Records START
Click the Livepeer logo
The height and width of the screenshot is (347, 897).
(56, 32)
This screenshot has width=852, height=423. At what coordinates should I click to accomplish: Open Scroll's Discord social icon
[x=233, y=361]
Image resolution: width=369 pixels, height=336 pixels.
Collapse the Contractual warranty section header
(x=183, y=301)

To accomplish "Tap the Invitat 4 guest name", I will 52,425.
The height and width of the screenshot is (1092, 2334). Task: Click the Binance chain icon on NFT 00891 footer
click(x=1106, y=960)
Records END
Records START
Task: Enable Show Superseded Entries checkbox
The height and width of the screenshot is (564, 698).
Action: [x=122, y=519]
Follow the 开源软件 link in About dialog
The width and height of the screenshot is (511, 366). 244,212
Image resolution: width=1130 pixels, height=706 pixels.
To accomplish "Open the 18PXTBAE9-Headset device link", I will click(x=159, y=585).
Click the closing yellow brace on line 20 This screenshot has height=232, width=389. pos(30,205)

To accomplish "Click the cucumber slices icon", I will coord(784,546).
Records END
▸ What you will do: In how many lines of the data does the string "Image" appear? Give only the number.

▸ Task response: 2